Medicamentos podem acelerar a perda de massa muscular e comprometer a autonomia na terceira idade
O uso das chamadas “canetas emagrecedoras” por pessoas idosas requer atenção redobrada e acompanhamento especializado para evitar prejuízos à saúde e à capacidade funcional. O alerta é da Sociedade Brasileira de Geriatria e Gerontologia (SBGG), que destaca riscos importantes quando essas medicações são utilizadas sem indicação médica adequada.
Segundo o presidente da entidade, o geriatra Leonardo Oliva, pessoas com 60 anos ou mais estão mais suscetíveis aos efeitos adversos desses medicamentos, especialmente quando não há monitoramento clínico. Entre os problemas mais imediatos estão náuseas, vômitos, dificuldade para se alimentar e ingerir líquidos, situações que podem evoluir para desidratação e distúrbios eletrolíticos, considerados potencialmente graves nessa faixa etária.
A médio prazo, o risco se amplia com a possibilidade de desnutrição, agravada pela redução do apetite provocada pelos fármacos. No entanto, o ponto de maior preocupação entre os especialistas é a perda de massa muscular, um fator crítico para a autonomia do idoso.
“Cerca de um terço do peso perdido com o uso dessas medicações é massa magra. Não existe emagrecimento apenas de gordura. O corpo perde gordura, mas perde músculo também”, explica Oliva. Em pessoas idosas, essa perda muscular pode significar diminuição da força, da mobilidade e da capacidade de realizar atividades básicas do dia a dia, como caminhar, levantar-se ou manter o equilíbrio — perdas que, em muitos casos, não são totalmente reversíveis.
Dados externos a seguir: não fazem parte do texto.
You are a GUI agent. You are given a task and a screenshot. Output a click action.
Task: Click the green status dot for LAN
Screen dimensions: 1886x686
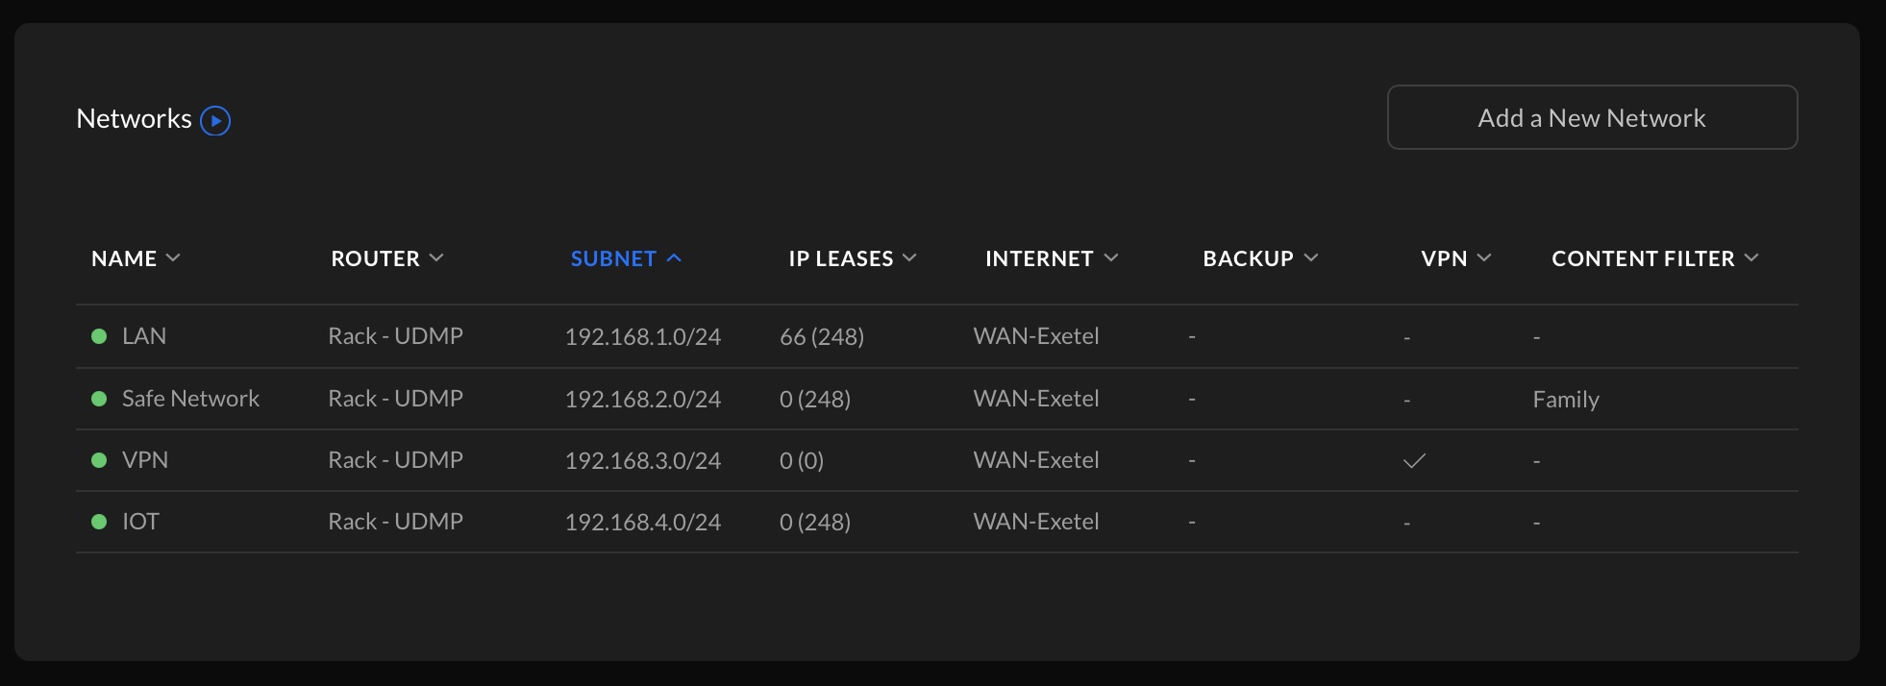tap(99, 336)
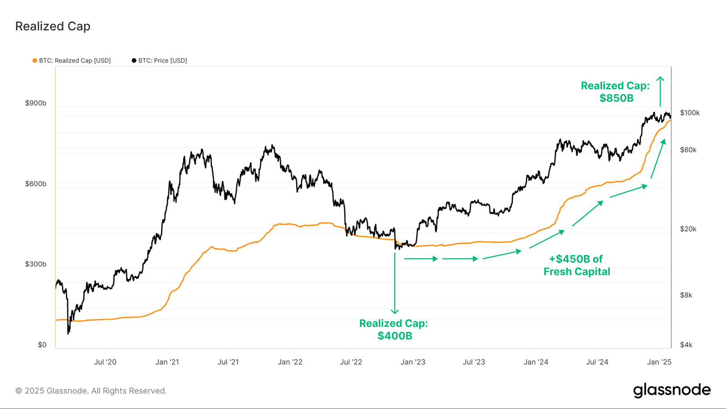Click the Glassnode copyright notice
The height and width of the screenshot is (409, 726).
click(91, 391)
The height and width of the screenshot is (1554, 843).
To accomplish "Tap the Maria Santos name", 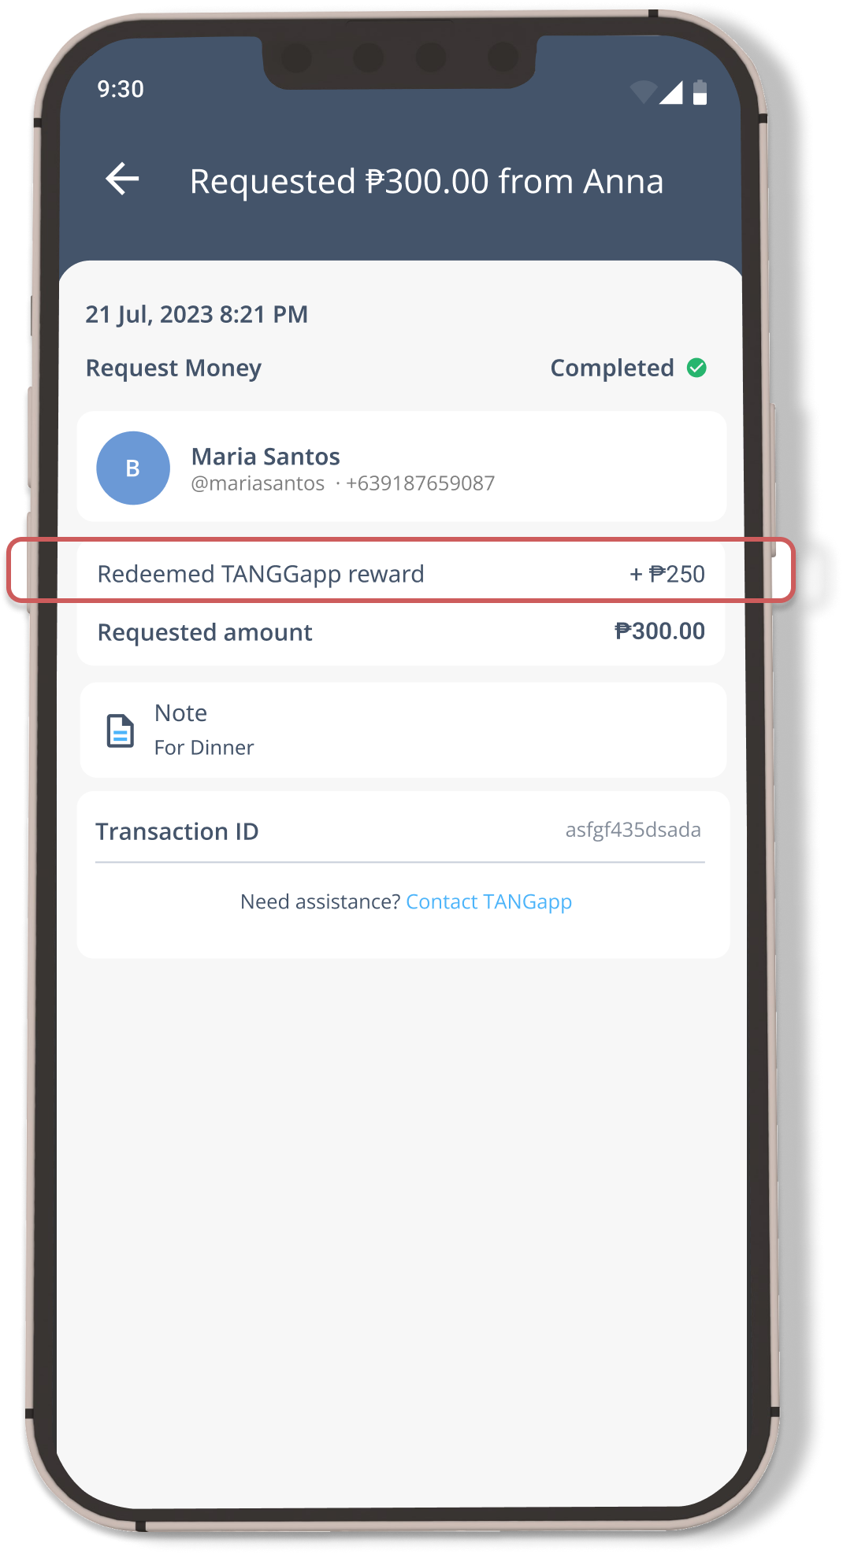I will pos(266,457).
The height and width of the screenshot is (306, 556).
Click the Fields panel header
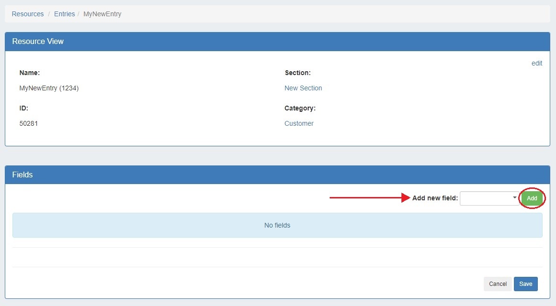pos(277,175)
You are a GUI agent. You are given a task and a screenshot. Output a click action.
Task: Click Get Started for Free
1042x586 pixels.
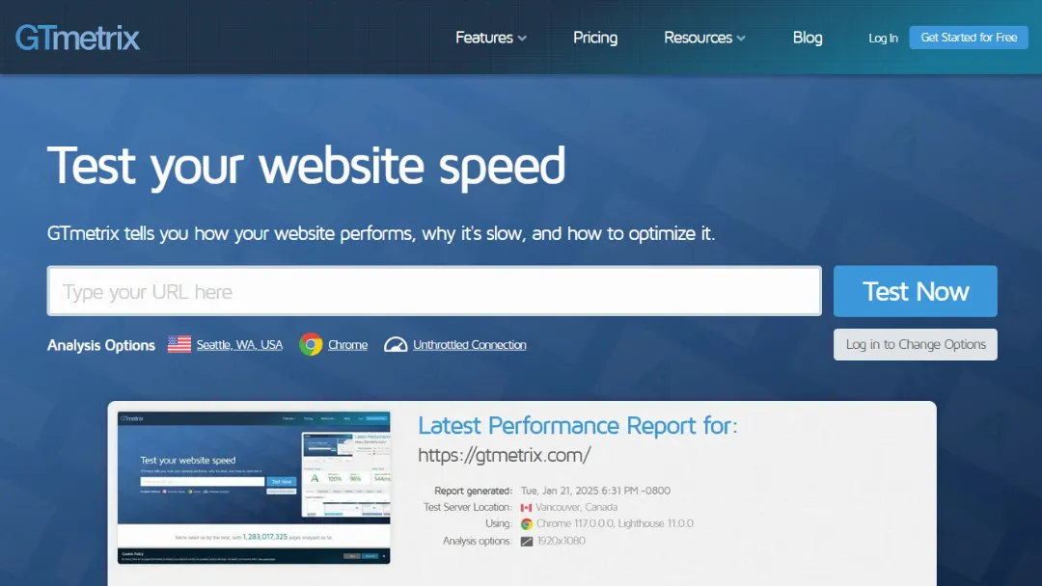pyautogui.click(x=969, y=37)
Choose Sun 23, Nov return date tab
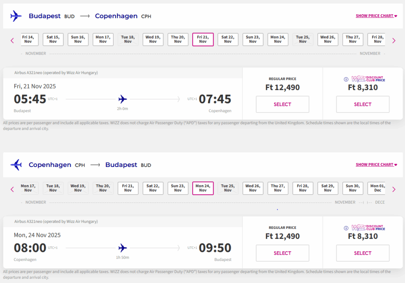 (178, 188)

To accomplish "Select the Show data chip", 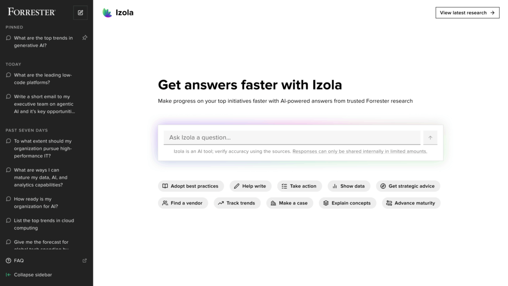I will 349,186.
O diretor-científico da SBGG, Ivan Aprahamian, acrescenta que o efeito combinado de menor ingestão alimentar, náuseas e emagrecimento acelerado pode desencadear síndromes geriátricas, como sarcopenia (perda progressiva de músculo) e fragilidade física, aumentando o risco de quedas, internações e dependência.
Uso correto e indicação médica
A SBGG reforça que as canetas emagrecedoras são medicamentos indicados para o tratamento da obesidade, do diabetes tipo 2 e da apneia do sono, e não devem ser utilizadas apenas com finalidade estética.
“Tratar obesidade é diferente de usar esses medicamentos para perder dois ou três quilos ou gordura localizada. Não há indicação médica para esse tipo de uso”, ressalta Oliva. Ele destaca que, quando bem indicadas, as canetas representam uma inovação importante da medicina, com benefícios comprovados, desde que utilizadas de forma criteriosa.
No caso dos idosos, o tratamento da obesidade deve incluir acompanhamento médico contínuo, orientação nutricional individualizada e suporte de fisioterapeutas ou educadores físicos, com foco especial em exercícios de fortalecimento muscular. O objetivo é minimizar a perda de massa magra durante o processo de emagrecimento.
Outro ponto fundamental é evitar a pressa. “Quanto mais rápido o emagrecimento, maior a tendência de perda muscular associada”, explica o geriatra. Alimentação adequada, ingestão de vitaminas e minerais e prática regular de atividades físicas, especialmente musculação, são essenciais para preservar a saúde e a funcionalidade.